## REQUIREMENT A
Convert everything in the records from the line containing "This screenshot has height=576, width=1024." down to the end of the records into a JSON list of strings, one string per line and no blank lines.

## SOURCE TEXT
· · · · · · ·
Argentine Congress pass OA legislation – 13 November 2013
The Argentine Congress has passed legislation that requires that all publicly funded research be available in open access interoperable institutional repositories (individual or collaborative repositories) with a maximum embargo of 6 months. Argentina has a National Digital Repositories System established by the Ministry to support the development and coordination of digital repositories. In May 2012 the Chamber of Deputies passed the bill and in November 13th. 2013, the Senate passed the bill which will be enacted and regulated. The text of the bill approved by Deputies, with no changes in the Senate, is in Spanish here
OA Guidelines for researchers funded by the ERC – October 2013
The European Research Council guidelines request that an electronic copy of any research article, monograph or other research publication that is supported in whole, or in part, by ERC funding be deposited in a suitable repository immediately upon publication. Open access should be provided as soon as possible and in any case no later than six months after the official publication date. For publications in the Social Sciences and Humanities domain a delay of up to twelve months is acceptable. The guidelines encourage green OA but also says grant money can be used to pay APCs and suggests institution offer funds for this.
· · · · · · ·
[Records of locating words and elements]

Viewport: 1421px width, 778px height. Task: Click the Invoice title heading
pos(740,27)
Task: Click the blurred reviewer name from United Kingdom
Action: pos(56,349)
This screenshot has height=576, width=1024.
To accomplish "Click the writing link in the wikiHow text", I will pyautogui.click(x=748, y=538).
· · · · · · ·
## REQUIREMENT B
Carry on the open access policy text from its final sentence.

## RESPONSE A
[
  "This screenshot has height=576, width=1024.",
  "To accomplish \"Click the writing link in the wikiHow text\", I will pyautogui.click(x=748, y=538)."
]

## RESPONSE B
Canada’s tricouncil funding agencies – 15 October 2013
The Natural Sciences and Engineering Research Council of Canada’s three funding agencies (NSERC, CIHR and SSHR) have released their draft open access policy requiring funded publications to be accessible within 12 months of publication, either through the publisher’s website (Option #1) or an online repository (Option #2). Data in some disciplines needs to be deposited. Comments due 13 December
Indian Council of Agricultural Research OA policy – 13 September 2013
ICAR’s policy requires each ICAR institute to setup an Open Access institutional repository. They will setup a central harvester to harvest the metadata and full-text of all the records from all the OA repositories of the ICAR institutes for one stop access to all the agricultural knowledge generated in ICAR. All the journals published by the ICAR have been made Open Access.
HEFCE consultation launched (UK) – 24 July 2013
HEFCE have released their consultation document which is seeking comment on the proposed criteria for open access in the post-2014 REF, the definition of the research outputs to which the criteria should apply, and the proposed approaches to exceptions from the open access requirement. They are inviting responses from higher education institutions and other groups, organisations and individuals with an interest in scholarly publishing and research. Responses to the consultation are due online by 5pm 30 October 2013.
G8 Ministers of Science statement – 13 June 2013
The first ever meeting of G8 joint Science Ministers and national science academies resulted in the G8 Science Ministers Statement, released on 13 June 2013.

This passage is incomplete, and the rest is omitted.